Dans le recueil ici présenté, les citations choisies font allusion au monde des lettres et à la “morale”, appellation généraliste qui englobe les mœurs, les sentiments, les types de caractères, les qualités et les défauts, les loisirs, la médecine ou la justice. Conséquence du succès de ses œuvres, certaines des saillies de ses personnages sont devenues au cours des siècles de véritables maximes intégrées au langage courant.

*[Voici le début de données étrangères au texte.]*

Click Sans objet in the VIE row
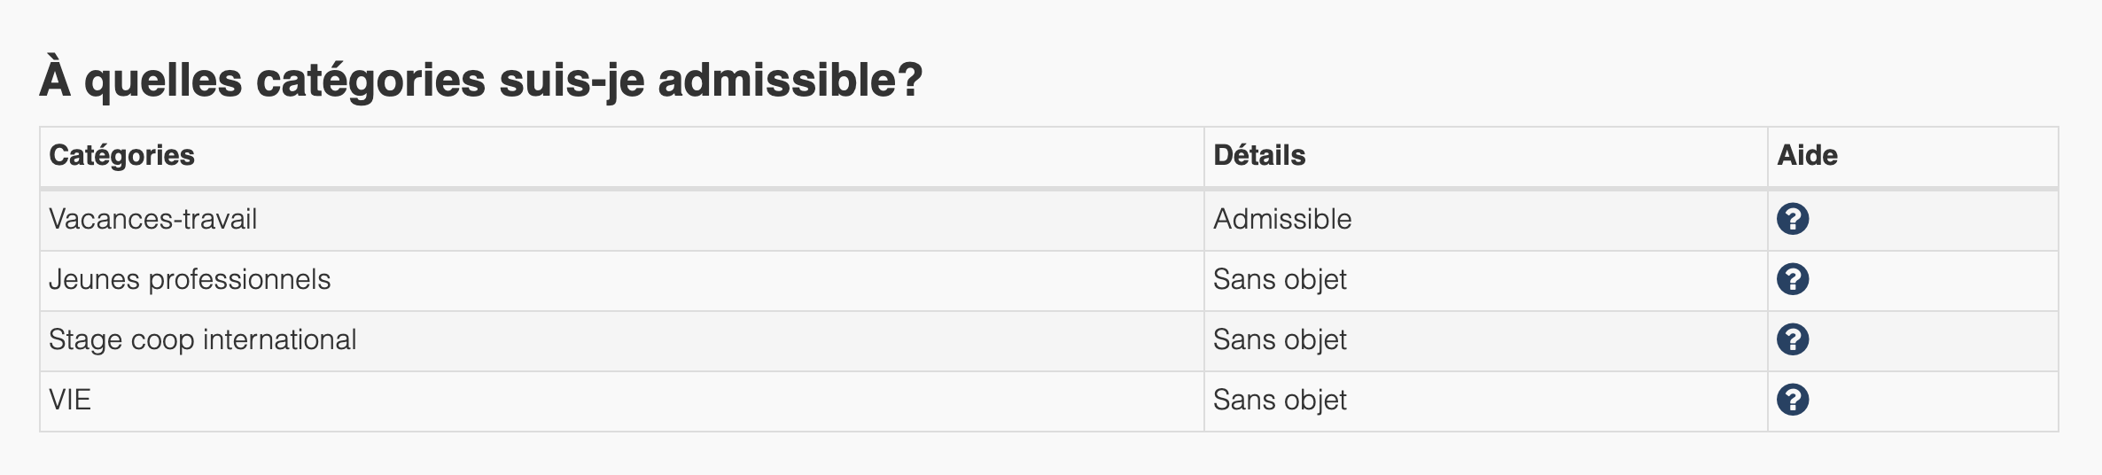(1280, 401)
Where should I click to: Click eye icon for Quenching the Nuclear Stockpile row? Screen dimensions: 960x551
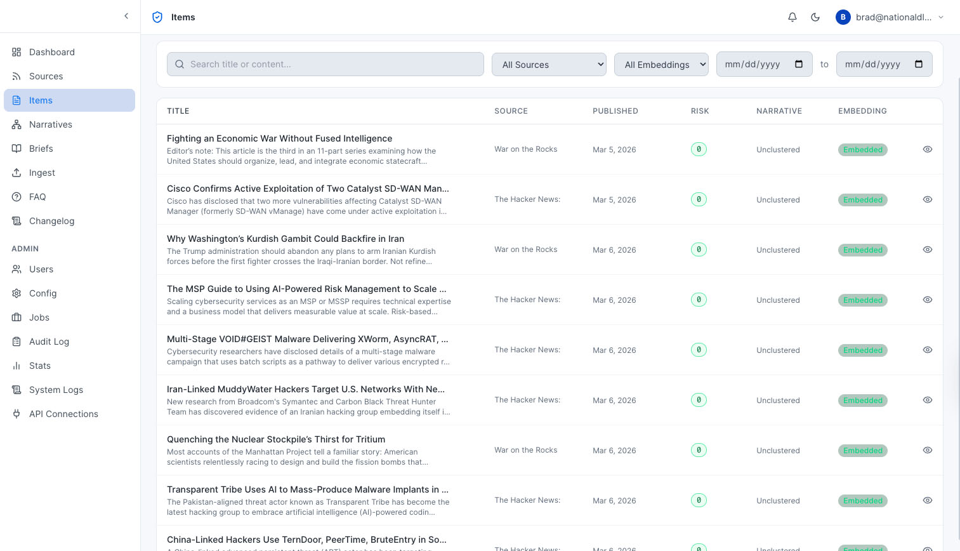point(927,450)
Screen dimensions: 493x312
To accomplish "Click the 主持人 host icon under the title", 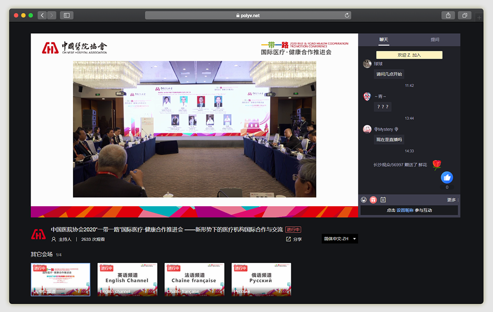I will coord(54,239).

Dans ce dictionnaire, où nous ne trouvons ni commentaire ni analyse, chaque entrée est suivie d’une ou de plusieurs citations avec l’indication de la pièce d’où elles sont tirées. Certains thèmes sont particulièrement fournis, comme celui des femmes, du mariage, des dévots, et bien sûr des médecins, cible privilégiée de la plume acérée de MOLIÈRE. Parmi bien d’autres extraits, nous pouvons illustrer sa verve satirique à leur encontre par ce passage du Médecin malgré lui : « Je trouve que c’est le métier le meilleur de tous : car, soit qu’on fasse bien ou soit qu’on fasse mal, on est toujours payé de même sorte. La méchante besogne ne retombe jamais sur notre dos : et nous taillons, comme il nous plaît, sur l’étoffe où nous travaillons. Un cordonnier, en faisant des souliers, ne saurait gâter un morceau de cuir qu’il n’en paye les pots cassés : mais ici l’on peut gâter un homme sans qu’il en coûte rien. Les bévues ne sont point pour nous : et c’est toujours la faute de celui qui meurt. Enfin le bon de cette profession est qu’il y a parmi les morts une honnêteté, une discrétion la plus grande du monde : jamais on n’en voit se plaindre du médecin qui l’a tué. »

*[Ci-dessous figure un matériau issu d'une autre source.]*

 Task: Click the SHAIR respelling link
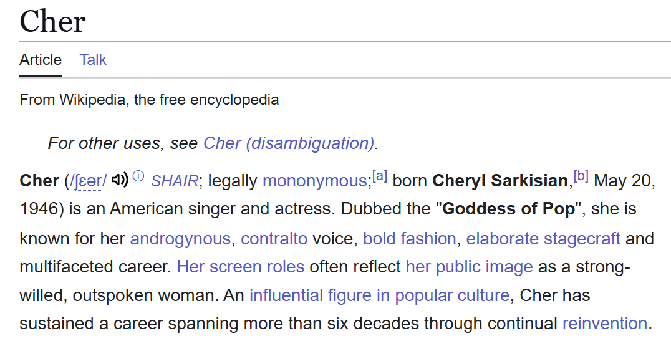tap(175, 181)
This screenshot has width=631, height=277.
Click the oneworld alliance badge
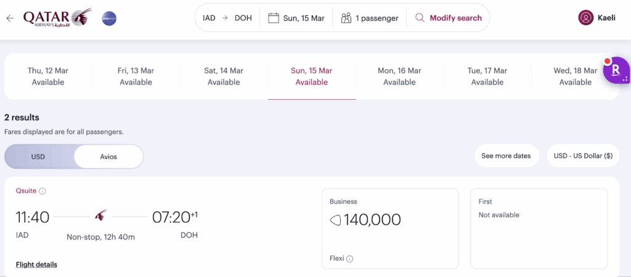click(x=109, y=18)
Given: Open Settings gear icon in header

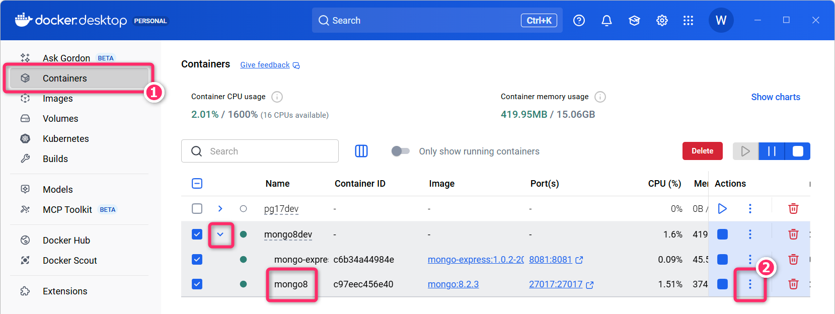Looking at the screenshot, I should [x=662, y=21].
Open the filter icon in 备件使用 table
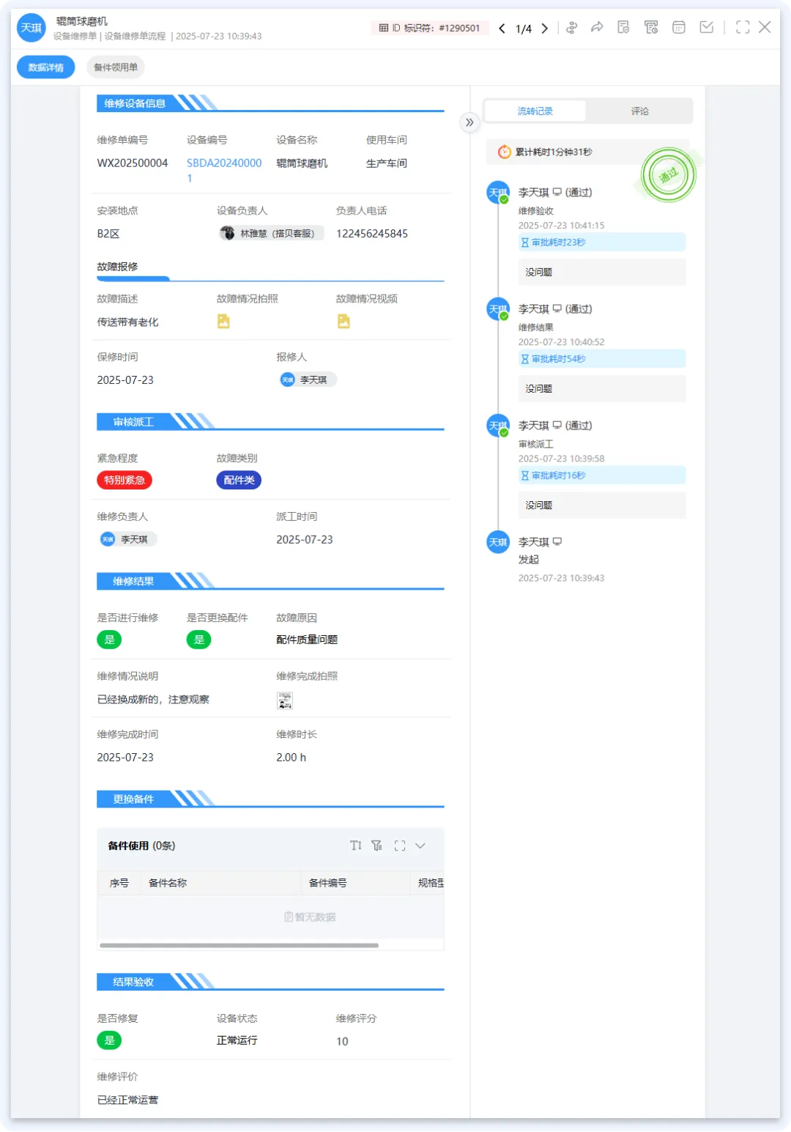This screenshot has height=1132, width=791. 377,846
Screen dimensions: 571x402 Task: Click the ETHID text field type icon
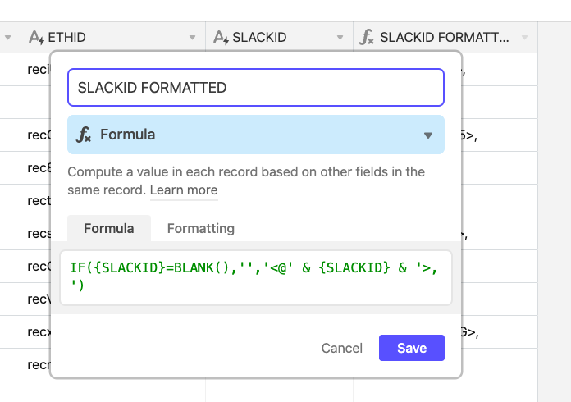coord(36,38)

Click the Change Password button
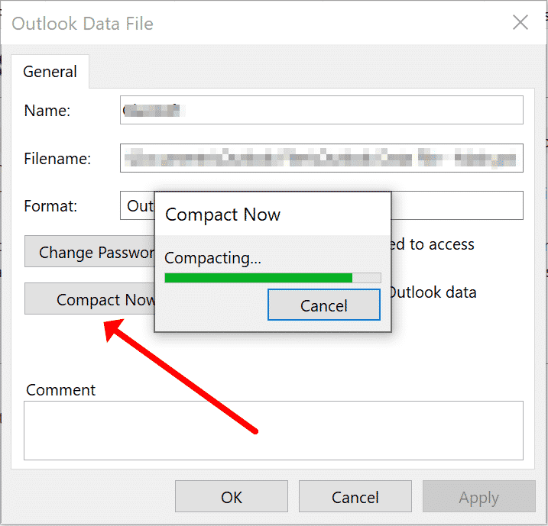90,251
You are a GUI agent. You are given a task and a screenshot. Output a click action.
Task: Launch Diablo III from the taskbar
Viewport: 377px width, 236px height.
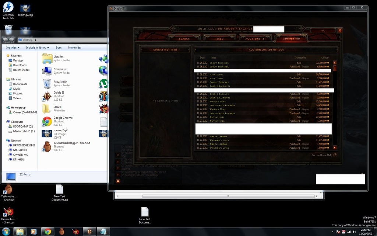click(89, 232)
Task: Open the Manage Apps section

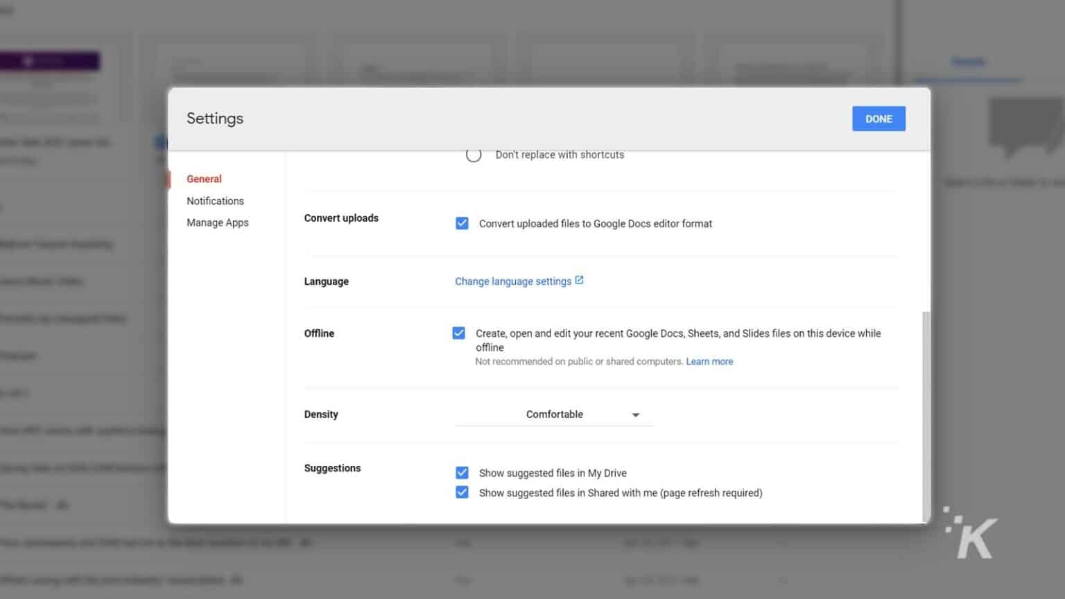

Notons au passage que MOLIÈRE fait l’objet d’une entrée, s’étant lui-même mis en scène dans l’Impromptu de Versailles et ayant fait citer son nom par un des personnages du Malade imaginaire. En guise de préface, ce dictionnaire reprend mot pour mot le texte de celle des Précieuses ridicules.

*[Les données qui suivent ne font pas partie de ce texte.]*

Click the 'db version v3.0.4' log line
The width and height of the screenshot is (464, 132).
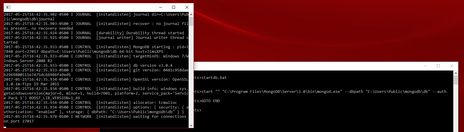click(x=153, y=66)
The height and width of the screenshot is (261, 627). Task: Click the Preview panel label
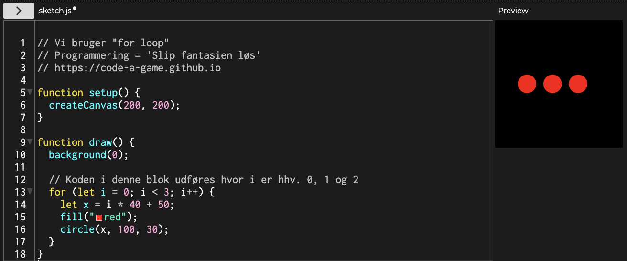point(513,11)
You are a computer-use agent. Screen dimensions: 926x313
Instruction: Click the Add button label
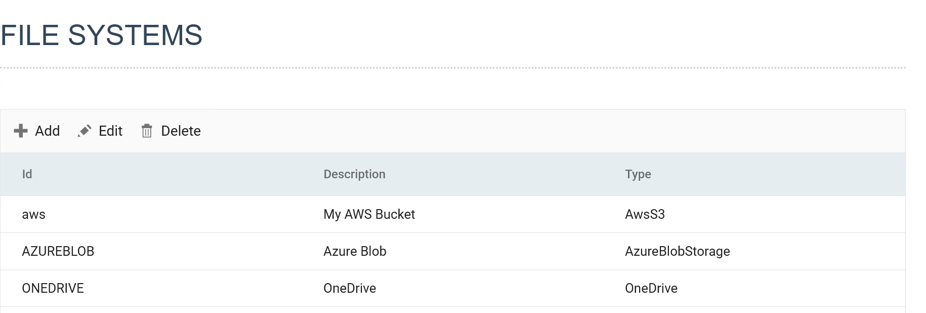[48, 131]
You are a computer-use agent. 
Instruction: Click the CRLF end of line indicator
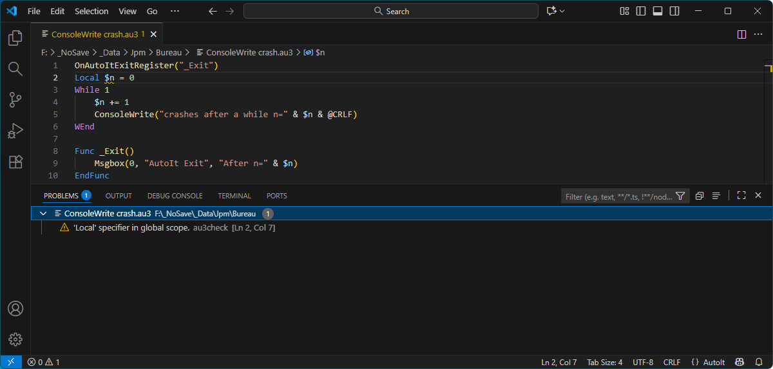click(x=672, y=362)
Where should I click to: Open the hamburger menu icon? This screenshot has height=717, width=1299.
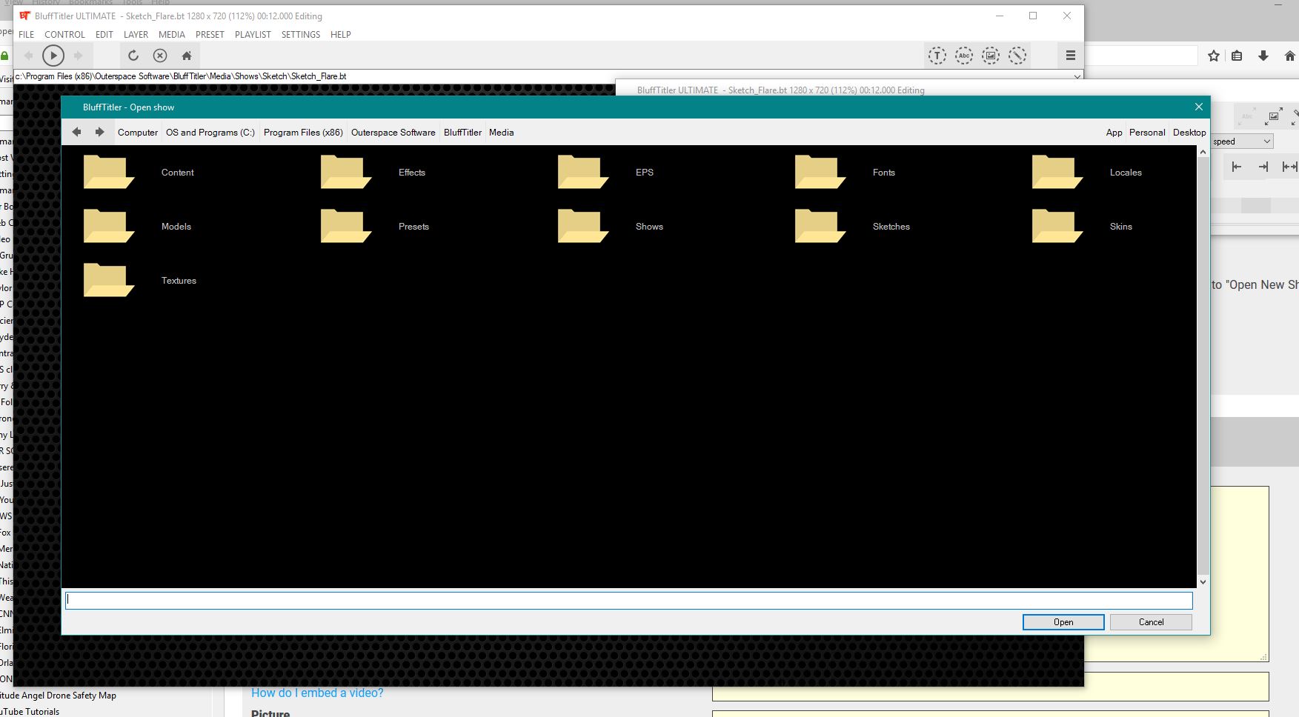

Le dictionnaire-florilège ne compte par lui-même que 260 pages. Il est suivi de deux tables : la première est un index alphabétique des entrées, la seconde un répertoire des pièces, dans lequel est indiqué, acte par acte, les termes illustrés par des citations qui en ont été extraites. Par exemple, dans l’École des femmes, une citation a été piochée dans la scène 1 de l’acte 1 pour figurer dans l’article Époux du dictionnaire.

La “légende dorée” de MOLIÈRE se trouvera égratignée, dès le début du XXe siècle, par des écrivains qui, comme Pierre LOUYS, relativiseront l’importance de son œuvre par rapport à celle de CORNEILLE. Certains critiques iront même jusqu’à le considérer comme un imposteur en soutenant une théorie très contestée. Il n’en demeure pas moins que MOLIÈRE s’impose jusqu’à nos jours comme le dramaturge français le plus connu en France et dans le monde.